Co należy zrobić: Przedstaw jako listę JSON ciągów znaków wiersze materiału od wiersza zawierającego „You are a GUI” do wiersza zawierającego „tap(41, 646)”, włącznie z obydwoma. Każdy wiersz ma być osobnym ciągiem, a puste wiersze należy pominąć.

Dane wejściowe:

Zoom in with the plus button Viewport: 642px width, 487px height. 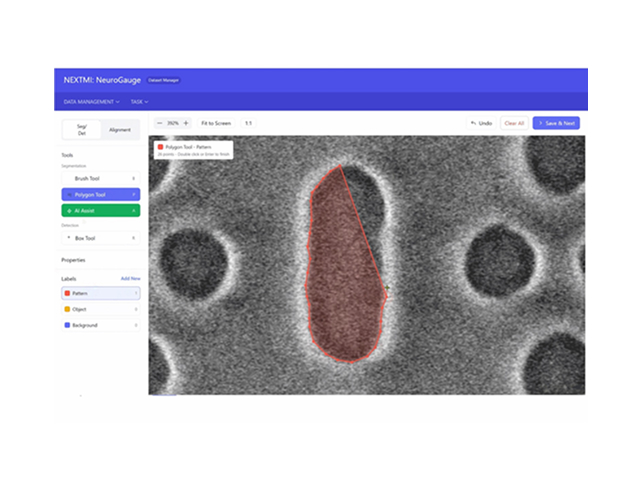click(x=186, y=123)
...
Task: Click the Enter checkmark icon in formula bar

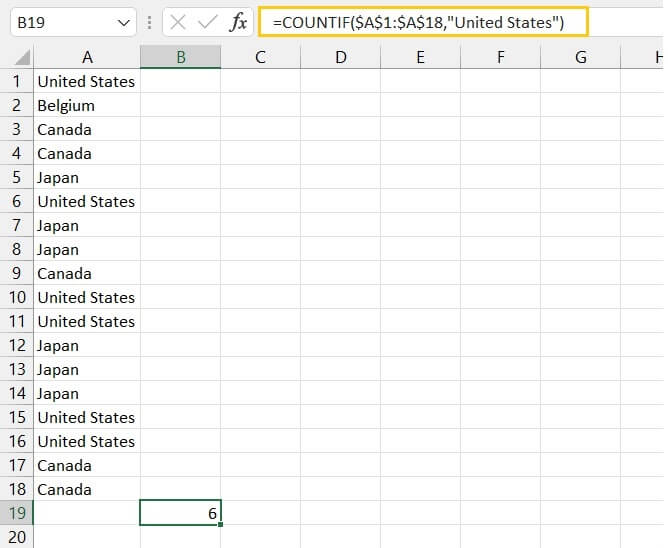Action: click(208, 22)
* * *
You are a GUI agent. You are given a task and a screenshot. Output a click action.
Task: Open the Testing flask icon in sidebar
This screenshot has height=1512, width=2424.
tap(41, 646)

Odpowiedź pisemna:
[
  "You are a GUI agent. You are given a task and a screenshot. Output a click action.",
  "Task: Open the Testing flask icon in sidebar",
  "This screenshot has height=1512, width=2424.",
  "tap(41, 646)"
]